Gevo announced that it has produced the world’s first cellulosic renewable jet fuel that is specified for use on commercial flights.

The company produced over 1,000 gallons of Alcohol-to-Jet fuel (ATJ) fuel by converting renewable isobutanol which was made from cellulosic sugars derived from wood waste by using its patented technologies.

Gevo said that ATJ is in line with the ASTM D7566 specification that allows its usage on commercial flights.

Using the cellulosic jet fuel, Alaska Airlines is expected to run the first commercial flight in the next few months.

Gevo chief executive officer Dr. Patrick Gruber said: “Gevo’s production of this cellulosic ATJ removes all doubt that cellulosic sugars can be successfully converted into isobutanol using Gevo’s technology. 

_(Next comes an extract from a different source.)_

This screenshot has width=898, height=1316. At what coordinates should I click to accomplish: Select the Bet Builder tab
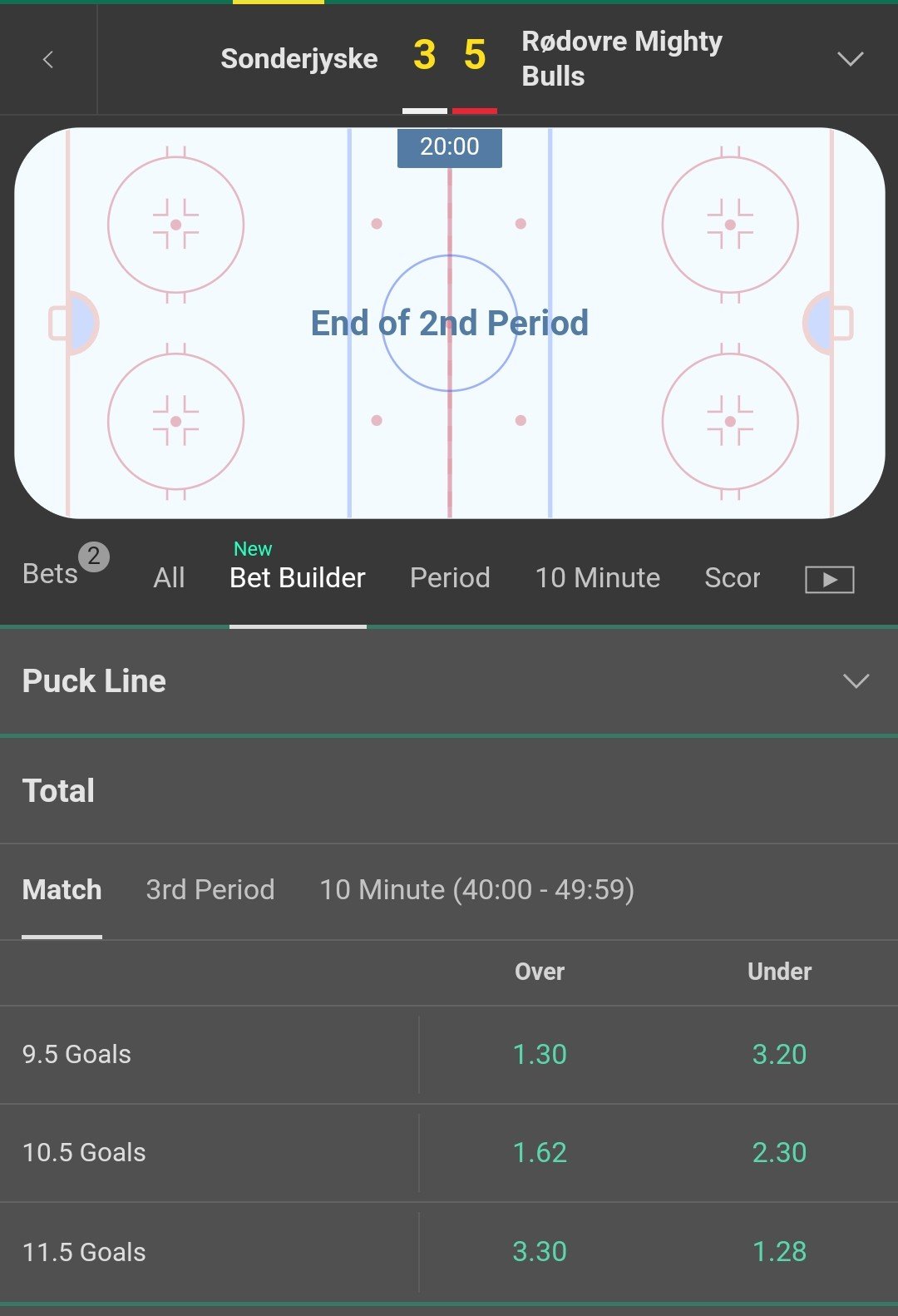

“Gevo’s ATJ technology then reliably converts isobutanol into renewable jet fuel, regardless of the sugar source.  I’m looking forward to seeing this fuel power an Alaska Airlines flight in the near future.”

Alaska Airlines had already flown two commercial flights on Gevo’s ATJ in June of this year.

For the June flights, the ATJ was derived from isobutanol produced at Gevo’s Luverne production facility.

Gevo has produced the cellulosic ATJ by partnering with the Northwest Advanced Renewables Alliance (NARA), which supplied the sugars that were derived from forest residuals in the Pacific Northwest.

NARA is a five-year project supported by the US Department of Agriculture, National Institute of Food and Agriculture, and is comprised of 33 member organizations from industry, academia and government laboratories.

Gevo produced the cellulosic renewable isobutanol at its demonstration facility in St. Joseph, Missouri, US.  Later, the cellulosic renewable isobutanol was then transported to Gevo’s biorefinery facility in Silsbee, Texas.